*SOURCE MATERIAL*:

-------------------------

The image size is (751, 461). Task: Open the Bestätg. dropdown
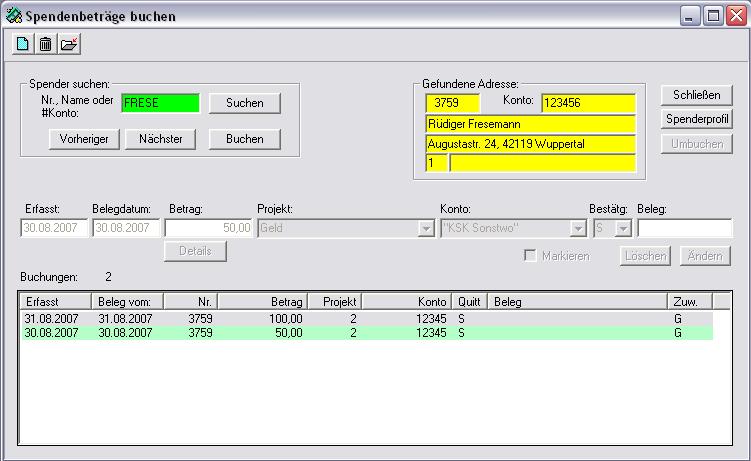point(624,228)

-------------------------

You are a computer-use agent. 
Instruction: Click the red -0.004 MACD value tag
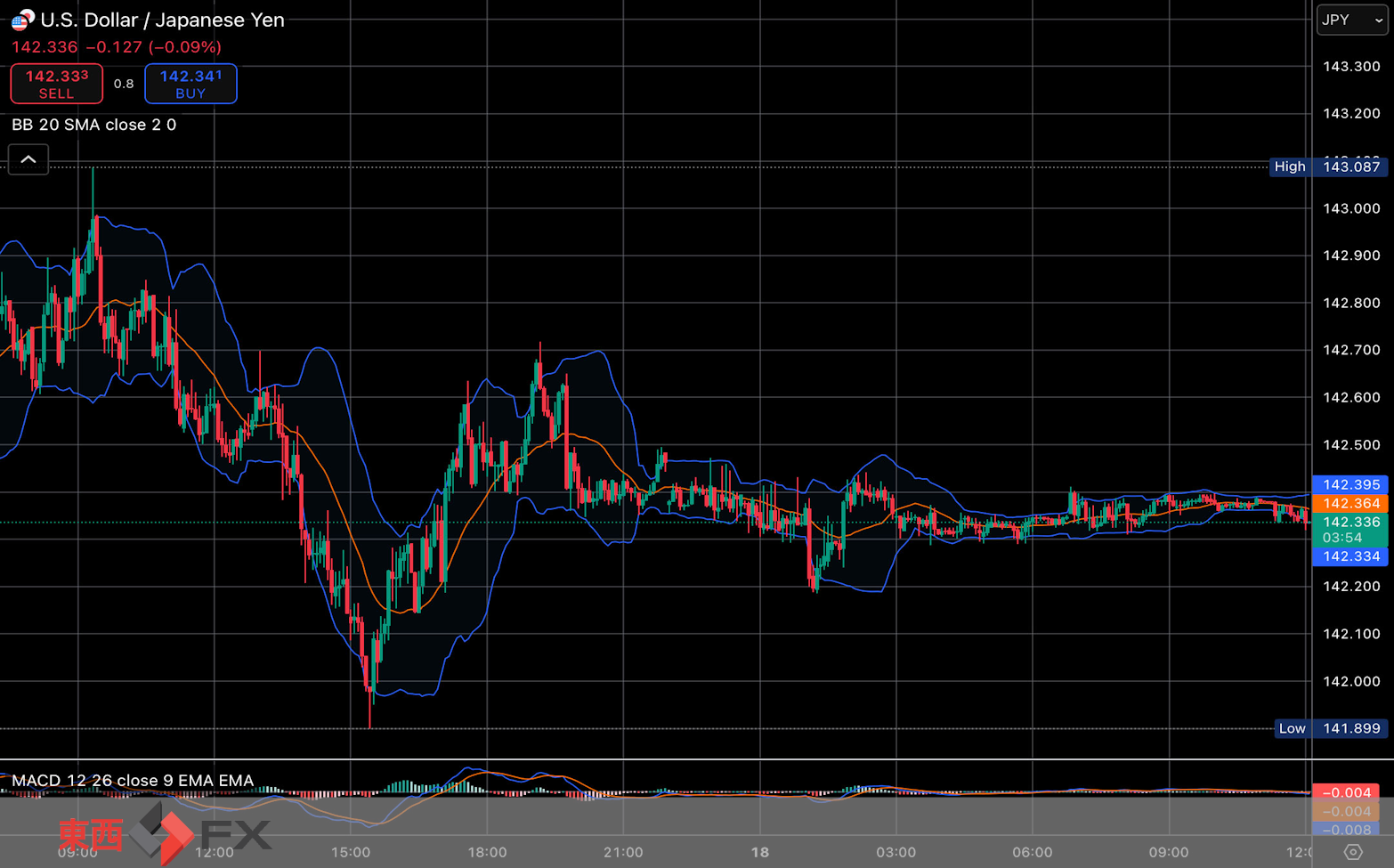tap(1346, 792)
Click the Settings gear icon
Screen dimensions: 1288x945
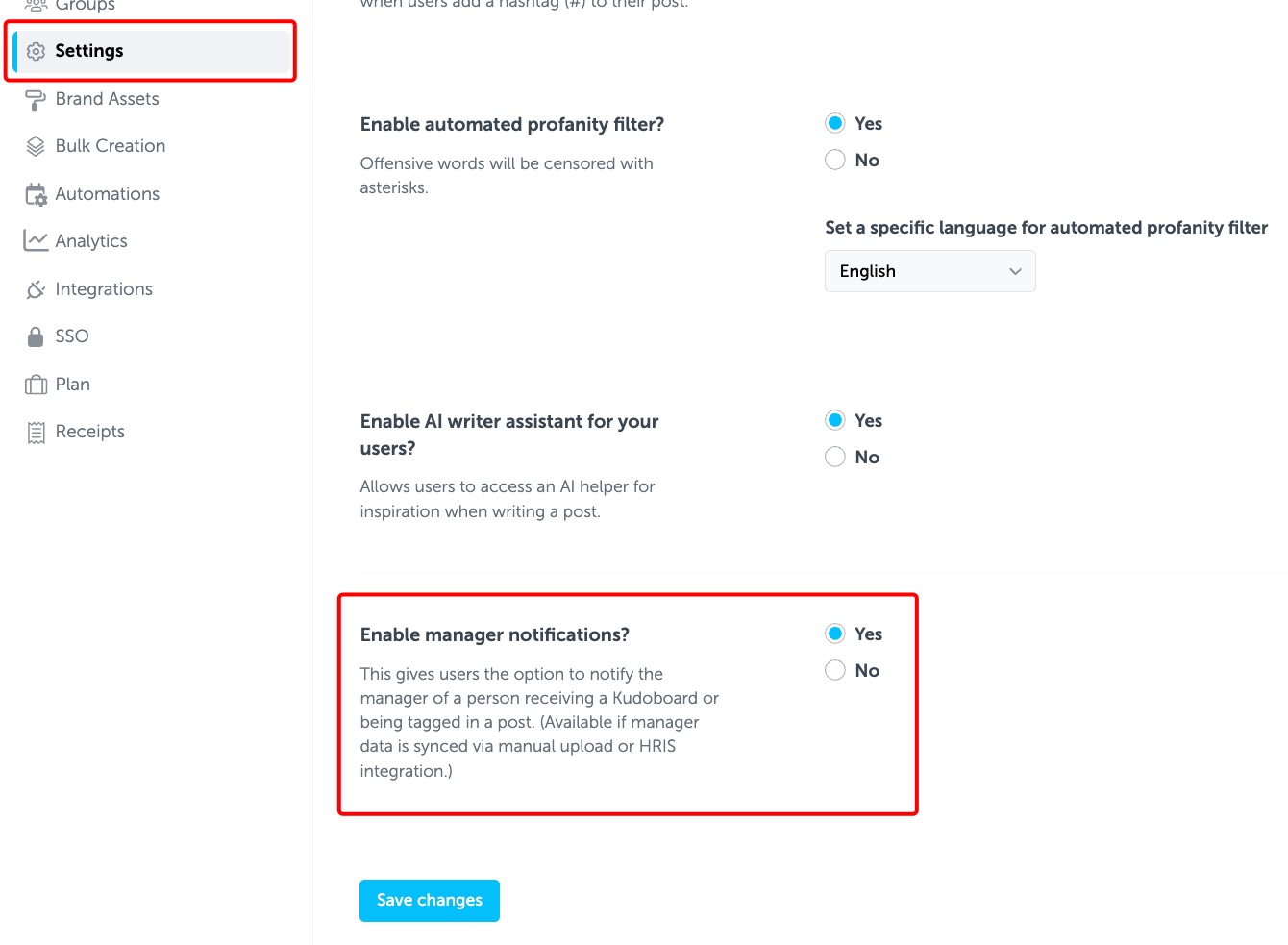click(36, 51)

-------------------------

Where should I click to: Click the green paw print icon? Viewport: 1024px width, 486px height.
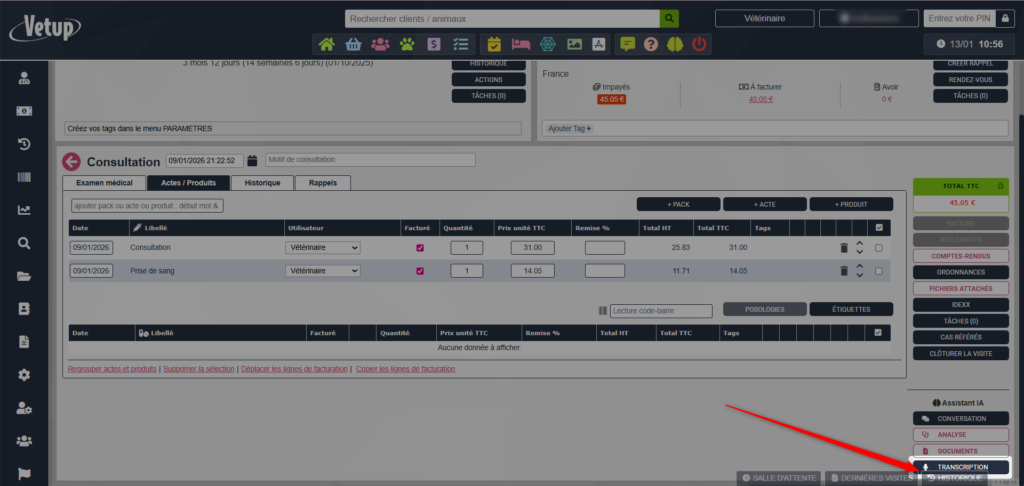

-------------------------

*YOUR INSTRUCTIONS*:
Return each line of the material in which the string "icon" can be found.

*RESULT FOR THIS TASK*:
Click the Settings gear icon
Where should I click to: Click the green paw print icon? Viewport: 1024px width, 486px height.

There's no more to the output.